# Your task
Set out exactly, line by line, the stretch of data below that begins at the line containing "1093x713 pixels." and ends at the line containing "You are a computer-use agent. Viewport: 913px", with both ends kept.

# Information
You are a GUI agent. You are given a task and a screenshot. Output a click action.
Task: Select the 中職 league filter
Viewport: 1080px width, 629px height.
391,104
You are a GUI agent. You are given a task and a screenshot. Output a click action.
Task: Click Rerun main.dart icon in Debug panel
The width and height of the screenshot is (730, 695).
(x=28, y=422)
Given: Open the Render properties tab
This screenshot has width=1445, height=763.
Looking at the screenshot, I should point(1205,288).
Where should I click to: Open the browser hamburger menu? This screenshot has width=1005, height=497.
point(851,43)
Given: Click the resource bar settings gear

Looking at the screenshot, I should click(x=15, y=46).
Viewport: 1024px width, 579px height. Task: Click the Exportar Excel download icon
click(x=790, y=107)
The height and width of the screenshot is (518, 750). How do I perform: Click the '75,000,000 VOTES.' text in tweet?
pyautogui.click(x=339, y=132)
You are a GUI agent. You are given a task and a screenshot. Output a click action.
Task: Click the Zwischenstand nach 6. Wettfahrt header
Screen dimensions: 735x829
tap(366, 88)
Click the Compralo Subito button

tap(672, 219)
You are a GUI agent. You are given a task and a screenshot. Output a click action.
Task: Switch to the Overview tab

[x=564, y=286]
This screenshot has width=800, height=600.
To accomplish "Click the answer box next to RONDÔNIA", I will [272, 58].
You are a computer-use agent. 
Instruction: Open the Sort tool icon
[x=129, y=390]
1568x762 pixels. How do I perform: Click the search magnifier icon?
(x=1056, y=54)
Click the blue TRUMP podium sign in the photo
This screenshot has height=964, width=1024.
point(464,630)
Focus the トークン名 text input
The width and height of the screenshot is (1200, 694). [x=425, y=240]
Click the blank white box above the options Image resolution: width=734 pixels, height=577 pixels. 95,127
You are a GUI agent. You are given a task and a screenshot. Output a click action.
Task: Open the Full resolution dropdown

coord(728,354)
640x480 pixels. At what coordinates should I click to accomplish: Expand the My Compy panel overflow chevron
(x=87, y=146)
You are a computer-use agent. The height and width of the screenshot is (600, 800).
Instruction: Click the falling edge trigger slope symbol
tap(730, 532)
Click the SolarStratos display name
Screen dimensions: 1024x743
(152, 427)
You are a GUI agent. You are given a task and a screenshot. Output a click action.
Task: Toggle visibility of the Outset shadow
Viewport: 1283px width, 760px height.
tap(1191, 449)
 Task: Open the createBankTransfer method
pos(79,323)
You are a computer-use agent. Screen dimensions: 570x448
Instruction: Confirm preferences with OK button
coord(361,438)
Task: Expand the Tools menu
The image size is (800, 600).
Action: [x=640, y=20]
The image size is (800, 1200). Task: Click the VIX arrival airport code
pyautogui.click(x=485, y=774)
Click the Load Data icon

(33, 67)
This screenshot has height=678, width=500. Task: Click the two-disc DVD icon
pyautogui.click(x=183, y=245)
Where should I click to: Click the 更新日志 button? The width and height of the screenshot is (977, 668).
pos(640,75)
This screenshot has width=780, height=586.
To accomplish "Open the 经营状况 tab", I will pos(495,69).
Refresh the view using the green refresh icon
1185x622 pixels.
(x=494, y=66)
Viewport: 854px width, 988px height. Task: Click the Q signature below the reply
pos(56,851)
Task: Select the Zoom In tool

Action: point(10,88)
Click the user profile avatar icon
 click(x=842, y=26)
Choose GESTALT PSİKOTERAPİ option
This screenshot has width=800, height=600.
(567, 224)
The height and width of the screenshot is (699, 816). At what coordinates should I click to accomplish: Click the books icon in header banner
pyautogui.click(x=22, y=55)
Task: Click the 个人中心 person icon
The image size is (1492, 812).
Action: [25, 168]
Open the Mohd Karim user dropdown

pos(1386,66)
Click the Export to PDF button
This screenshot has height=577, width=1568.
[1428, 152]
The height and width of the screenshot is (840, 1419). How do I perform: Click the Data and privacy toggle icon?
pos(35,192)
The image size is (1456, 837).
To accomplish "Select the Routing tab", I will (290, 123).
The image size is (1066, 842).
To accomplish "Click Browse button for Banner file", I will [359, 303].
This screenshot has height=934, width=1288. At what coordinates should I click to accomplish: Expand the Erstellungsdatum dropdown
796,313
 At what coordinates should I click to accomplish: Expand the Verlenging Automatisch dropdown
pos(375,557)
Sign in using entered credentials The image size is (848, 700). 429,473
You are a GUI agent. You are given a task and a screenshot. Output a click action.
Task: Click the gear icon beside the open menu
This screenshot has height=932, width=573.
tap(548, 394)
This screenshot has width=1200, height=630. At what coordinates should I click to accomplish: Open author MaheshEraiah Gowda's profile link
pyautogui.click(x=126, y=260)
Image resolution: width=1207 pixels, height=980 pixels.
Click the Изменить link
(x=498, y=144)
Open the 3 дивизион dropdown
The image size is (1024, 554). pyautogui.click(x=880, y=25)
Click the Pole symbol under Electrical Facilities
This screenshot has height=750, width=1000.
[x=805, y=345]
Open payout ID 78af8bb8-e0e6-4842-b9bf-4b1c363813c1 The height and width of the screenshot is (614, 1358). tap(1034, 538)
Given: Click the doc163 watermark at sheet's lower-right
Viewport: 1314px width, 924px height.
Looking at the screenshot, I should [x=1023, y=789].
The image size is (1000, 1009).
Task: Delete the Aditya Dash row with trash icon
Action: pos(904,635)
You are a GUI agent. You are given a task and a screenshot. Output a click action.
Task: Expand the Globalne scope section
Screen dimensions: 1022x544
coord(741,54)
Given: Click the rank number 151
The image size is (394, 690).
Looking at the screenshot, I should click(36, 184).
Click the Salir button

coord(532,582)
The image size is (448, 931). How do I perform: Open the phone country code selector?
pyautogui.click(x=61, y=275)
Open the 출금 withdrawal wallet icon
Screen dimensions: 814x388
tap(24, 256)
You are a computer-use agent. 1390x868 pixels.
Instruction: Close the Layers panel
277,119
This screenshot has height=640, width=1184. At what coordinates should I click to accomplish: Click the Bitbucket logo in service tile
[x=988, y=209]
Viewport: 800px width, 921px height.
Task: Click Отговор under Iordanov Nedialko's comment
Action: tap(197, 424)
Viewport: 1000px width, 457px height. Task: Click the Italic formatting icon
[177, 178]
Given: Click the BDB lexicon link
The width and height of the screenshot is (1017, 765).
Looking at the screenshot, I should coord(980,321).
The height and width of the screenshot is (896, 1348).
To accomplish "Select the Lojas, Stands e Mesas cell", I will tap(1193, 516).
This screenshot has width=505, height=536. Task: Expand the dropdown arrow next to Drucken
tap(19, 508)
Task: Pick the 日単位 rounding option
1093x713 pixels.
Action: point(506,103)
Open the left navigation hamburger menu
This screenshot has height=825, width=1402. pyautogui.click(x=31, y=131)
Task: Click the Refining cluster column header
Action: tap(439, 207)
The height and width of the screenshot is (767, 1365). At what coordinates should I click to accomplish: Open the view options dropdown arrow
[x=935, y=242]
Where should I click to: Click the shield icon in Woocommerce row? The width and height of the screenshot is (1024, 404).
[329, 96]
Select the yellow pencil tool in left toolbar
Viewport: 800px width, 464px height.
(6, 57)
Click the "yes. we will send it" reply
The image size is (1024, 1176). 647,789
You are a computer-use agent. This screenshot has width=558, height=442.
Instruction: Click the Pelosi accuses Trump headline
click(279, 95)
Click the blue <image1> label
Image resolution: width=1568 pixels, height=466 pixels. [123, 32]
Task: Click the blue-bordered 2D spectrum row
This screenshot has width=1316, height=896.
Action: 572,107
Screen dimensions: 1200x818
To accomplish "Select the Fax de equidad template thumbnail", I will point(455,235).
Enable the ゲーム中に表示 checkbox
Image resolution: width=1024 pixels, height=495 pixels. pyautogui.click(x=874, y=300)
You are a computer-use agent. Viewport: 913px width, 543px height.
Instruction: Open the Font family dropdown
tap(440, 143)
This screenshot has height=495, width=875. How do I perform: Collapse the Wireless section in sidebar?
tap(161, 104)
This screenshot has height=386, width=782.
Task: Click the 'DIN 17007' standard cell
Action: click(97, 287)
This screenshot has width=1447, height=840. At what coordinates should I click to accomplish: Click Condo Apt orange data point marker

# Solution below
1093x713 pixels.
Action: point(506,103)
Open the left navigation hamburger menu
This screenshot has height=825, width=1402. pyautogui.click(x=31, y=131)
Task: Click the Refining cluster column header
Action: tap(439, 207)
The height and width of the screenshot is (767, 1365). At what coordinates should I click to accomplish: Open the view options dropdown arrow
[x=935, y=242]
Where should I click to: Click the shield icon in Woocommerce row? The width and height of the screenshot is (1024, 404).
[329, 96]
Select the yellow pencil tool in left toolbar
Viewport: 800px width, 464px height.
(6, 57)
Click the "yes. we will send it" reply
The image size is (1024, 1176). 647,789
You are a computer-use agent. This screenshot has width=558, height=442.
Instruction: Click the Pelosi accuses Trump headline
click(279, 95)
Click the blue <image1> label
Image resolution: width=1568 pixels, height=466 pixels. [123, 32]
Task: Click the blue-bordered 2D spectrum row
This screenshot has width=1316, height=896.
Action: 572,107
Screen dimensions: 1200x818
To accomplish "Select the Fax de equidad template thumbnail", I will point(455,235).
Enable the ゲーム中に表示 checkbox
Image resolution: width=1024 pixels, height=495 pixels. pyautogui.click(x=874, y=300)
You are a computer-use agent. Viewport: 913px width, 543px height.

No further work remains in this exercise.